→ **Records to use**
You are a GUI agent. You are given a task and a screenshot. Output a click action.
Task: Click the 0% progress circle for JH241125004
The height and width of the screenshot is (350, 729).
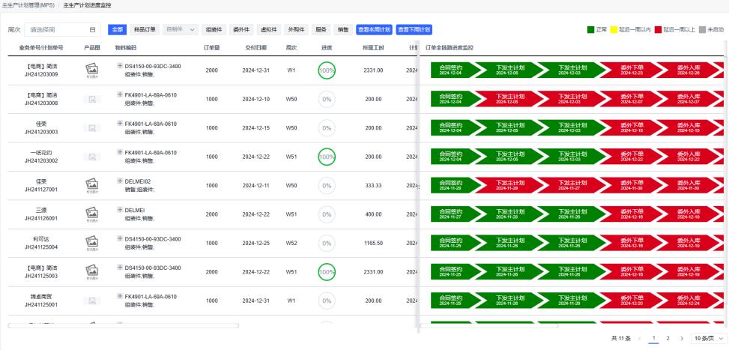coord(327,243)
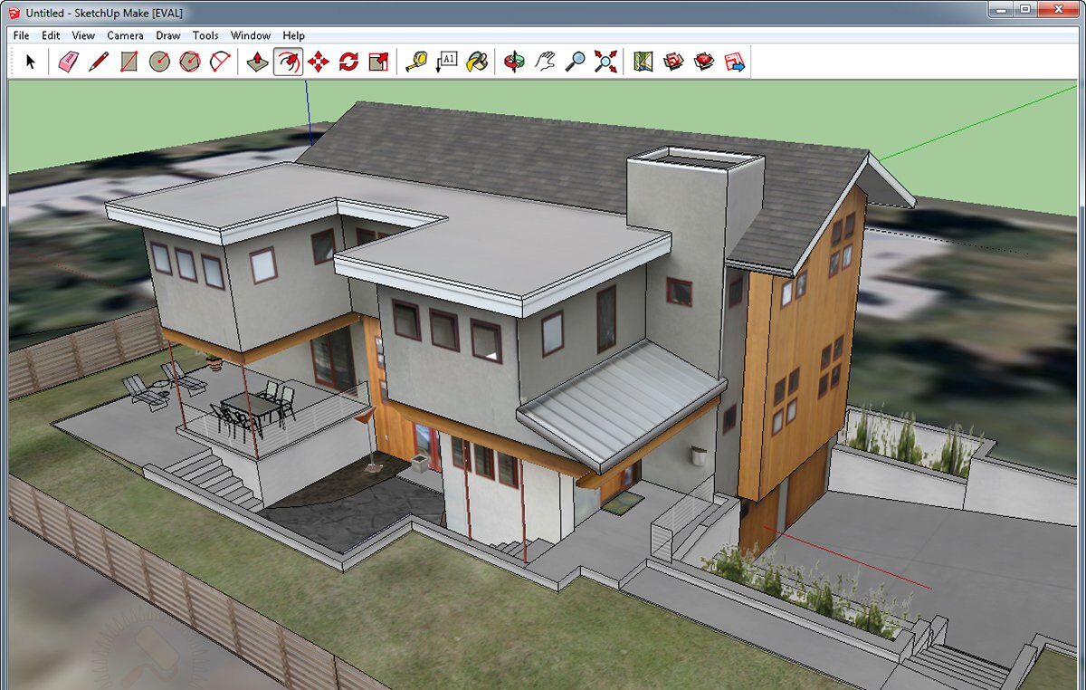
Task: Click the Zoom Extents icon
Action: click(x=605, y=62)
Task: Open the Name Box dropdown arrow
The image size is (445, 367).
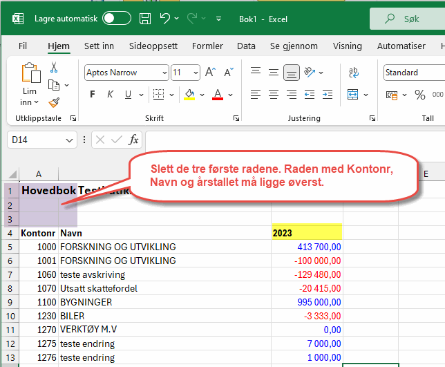Action: coord(69,140)
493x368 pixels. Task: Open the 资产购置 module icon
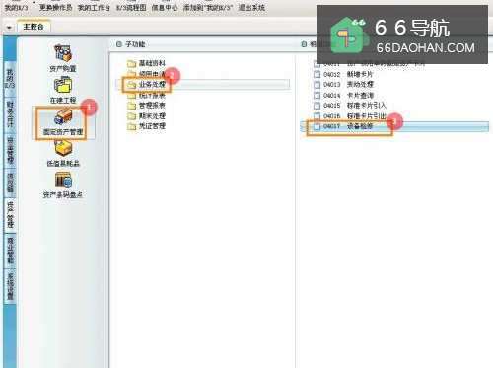click(63, 58)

→ **Your assignment**
Could you reproduce the listing above exactly and drop every picture?

→ **Task response**
You are a GUI agent. You are given a task and a screenshot. Output a click action.
Task: Click the 0% progress circle for JH241125004
The height and width of the screenshot is (350, 729).
coord(327,243)
Task: Click the Zoom Extents icon
Action: click(x=605, y=62)
Task: Open the Name Box dropdown arrow
The image size is (445, 367).
Action: coord(69,140)
493x368 pixels. Task: Open the 资产购置 module icon
click(63, 58)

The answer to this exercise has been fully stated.